* [Problem requirements]:
Give back the data in full. Leave nothing out.

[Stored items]
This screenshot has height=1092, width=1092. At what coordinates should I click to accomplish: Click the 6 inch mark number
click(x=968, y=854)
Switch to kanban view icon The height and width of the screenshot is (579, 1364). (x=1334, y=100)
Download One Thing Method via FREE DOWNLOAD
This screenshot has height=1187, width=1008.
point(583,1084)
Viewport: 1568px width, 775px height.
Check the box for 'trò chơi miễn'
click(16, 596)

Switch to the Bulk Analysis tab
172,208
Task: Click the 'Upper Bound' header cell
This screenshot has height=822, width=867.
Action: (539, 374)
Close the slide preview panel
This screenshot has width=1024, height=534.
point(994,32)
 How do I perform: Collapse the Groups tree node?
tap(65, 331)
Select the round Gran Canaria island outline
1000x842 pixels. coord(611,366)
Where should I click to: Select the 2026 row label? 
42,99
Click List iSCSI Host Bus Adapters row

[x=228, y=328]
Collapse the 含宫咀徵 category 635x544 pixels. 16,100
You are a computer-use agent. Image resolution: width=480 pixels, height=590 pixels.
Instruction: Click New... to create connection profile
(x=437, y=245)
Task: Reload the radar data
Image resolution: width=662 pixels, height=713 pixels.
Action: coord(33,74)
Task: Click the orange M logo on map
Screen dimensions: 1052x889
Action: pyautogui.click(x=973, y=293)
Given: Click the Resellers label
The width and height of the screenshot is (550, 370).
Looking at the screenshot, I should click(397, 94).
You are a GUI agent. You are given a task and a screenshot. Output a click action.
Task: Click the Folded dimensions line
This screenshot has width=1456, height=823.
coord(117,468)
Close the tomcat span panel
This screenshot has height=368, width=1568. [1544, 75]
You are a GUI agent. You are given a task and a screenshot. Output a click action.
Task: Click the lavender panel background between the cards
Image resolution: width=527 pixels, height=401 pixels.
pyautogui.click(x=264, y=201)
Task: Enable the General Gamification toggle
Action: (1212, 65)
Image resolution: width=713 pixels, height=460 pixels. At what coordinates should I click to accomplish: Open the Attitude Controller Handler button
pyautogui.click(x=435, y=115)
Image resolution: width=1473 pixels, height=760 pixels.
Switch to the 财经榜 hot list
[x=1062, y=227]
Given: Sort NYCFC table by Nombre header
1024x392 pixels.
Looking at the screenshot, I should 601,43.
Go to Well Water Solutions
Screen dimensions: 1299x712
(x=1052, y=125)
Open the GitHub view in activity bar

* [Your response]:
This screenshot has height=1092, width=1092. At what coordinates should I click to accomplish: Click the 6 inch mark number
click(x=968, y=854)
Switch to kanban view icon The height and width of the screenshot is (579, 1364). (x=1334, y=100)
Download One Thing Method via FREE DOWNLOAD
This screenshot has height=1187, width=1008.
point(583,1084)
Viewport: 1568px width, 775px height.
Check the box for 'trò chơi miễn'
click(16, 596)

Switch to the Bulk Analysis tab
172,208
Task: Click the 'Upper Bound' header cell
This screenshot has height=822, width=867.
Action: (539, 374)
Close the slide preview panel
This screenshot has width=1024, height=534.
point(994,32)
 How do I perform: Collapse the Groups tree node?
tap(65, 331)
Select the round Gran Canaria island outline
1000x842 pixels. coord(611,366)
Where should I click to: Select the 2026 row label? 
42,99
Click List iSCSI Host Bus Adapters row

[x=228, y=328]
Collapse the 含宫咀徵 category 635x544 pixels. 16,100
You are a computer-use agent. Image resolution: width=480 pixels, height=590 pixels.
Instruction: Click New... to create connection profile
(x=437, y=245)
Task: Reload the radar data
Image resolution: width=662 pixels, height=713 pixels.
Action: coord(33,74)
Task: Click the orange M logo on map
Screen dimensions: 1052x889
Action: pyautogui.click(x=973, y=293)
Given: Click the Resellers label
The width and height of the screenshot is (550, 370).
Looking at the screenshot, I should click(397, 94).
You are a GUI agent. You are given a task and a screenshot. Output a click action.
Task: Click the Folded dimensions line
This screenshot has width=1456, height=823.
coord(117,468)
Close the tomcat span panel
This screenshot has height=368, width=1568. [1544, 75]
You are a GUI agent. You are given a task and a screenshot. Output a click action.
Task: Click the lavender panel background between the cards
Image resolution: width=527 pixels, height=401 pixels.
pyautogui.click(x=264, y=201)
Task: Enable the General Gamification toggle
Action: (1212, 65)
Image resolution: width=713 pixels, height=460 pixels. At what coordinates should I click to accomplish: Open the Attitude Controller Handler button
pyautogui.click(x=435, y=115)
Image resolution: width=1473 pixels, height=760 pixels.
Switch to the 财经榜 hot list
[x=1062, y=227]
Given: Sort NYCFC table by Nombre header
1024x392 pixels.
Looking at the screenshot, I should 601,43.
Go to Well Water Solutions
Screen dimensions: 1299x712
(x=1052, y=125)
Open the GitHub view in activity bar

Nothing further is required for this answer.